The findings of the Papua New Guinea-Australia Development Cooperation Treaty Review is an opportunity for Australia to “demonstrate leadership on human rights” in Asia and the Pacific, especially in Papua New Guinea, writes Philip Lynch, executive director of the Australia-based Human Rights Law Resource Center.
In his blog for the Sydney Morning Herald, Lynch takes into account the observations of Manfred Nowak, the United Nations special rapporteur on torture. The international law expert voiced his concern over the alarming cases of human rights violation and high levels of corruption in PNG, specifically in the detention centers that he visited.
According to Lynch, Human Rights Watch and Amnesty International share his view on PNG’s human rights record.
Nowak also recommends that the international donor community considers human rights protection as “the highest priority” in engaging with Papua New Guinea.

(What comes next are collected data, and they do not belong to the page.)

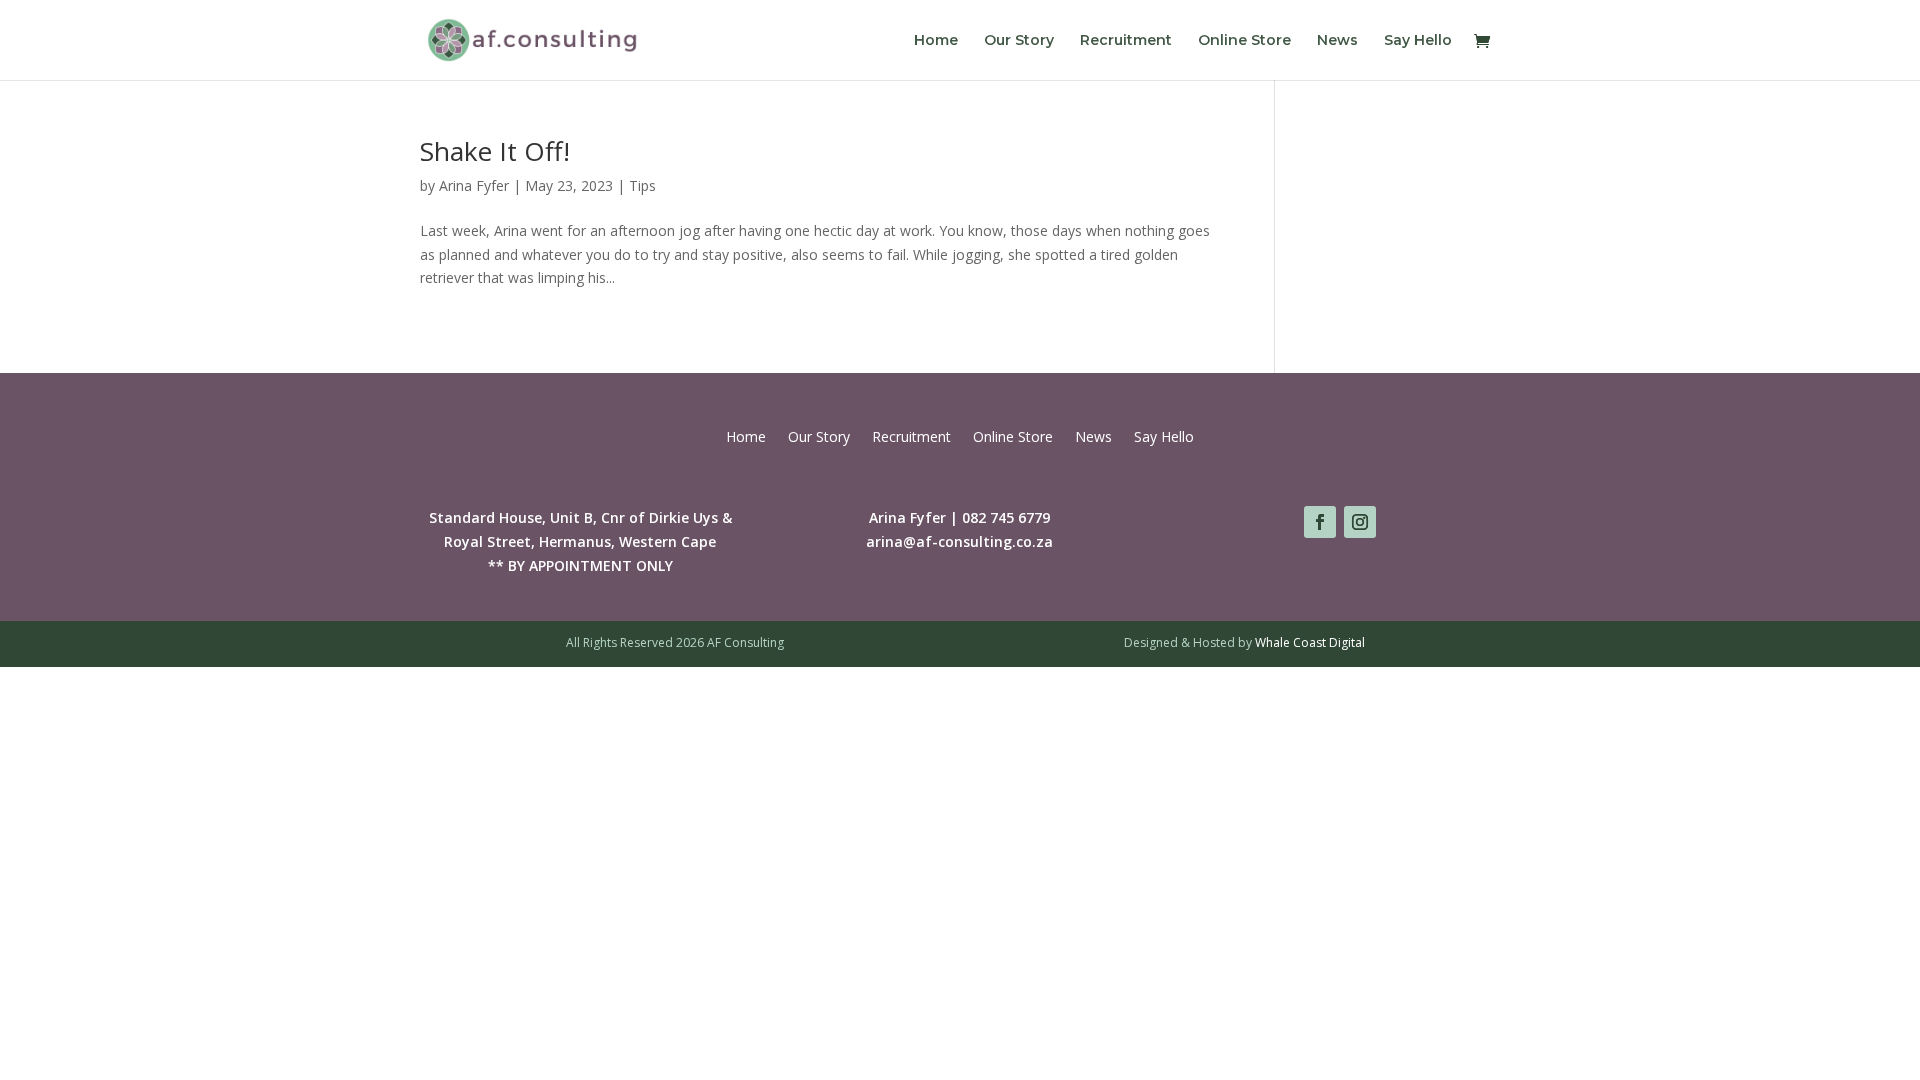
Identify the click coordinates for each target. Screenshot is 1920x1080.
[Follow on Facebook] (1320, 522)
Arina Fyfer (474, 185)
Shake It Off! (495, 151)
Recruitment (1126, 41)
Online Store (1244, 41)
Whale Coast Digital (1310, 642)
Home (936, 41)
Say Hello (1418, 41)
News (1337, 41)
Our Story (1019, 41)
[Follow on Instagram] (1360, 522)
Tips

According to Lynch, Nowak’s recommendations are particularly relevant to Australia for several reasons. First, on May 24, Foreign Minister Stephen Smith announced that the government would review the PNG-Australia Development Cooperation Treaty over the coming months. Second, a report of the Joint Standing Committee on Foreign Affairs, Defense and Trade recommended that AusAID take a human rights-based approach when planning and implementing development projects. Third, focusing on PNG’s human rights would advance the government’s commitment to promote human rights within the region and across the globe.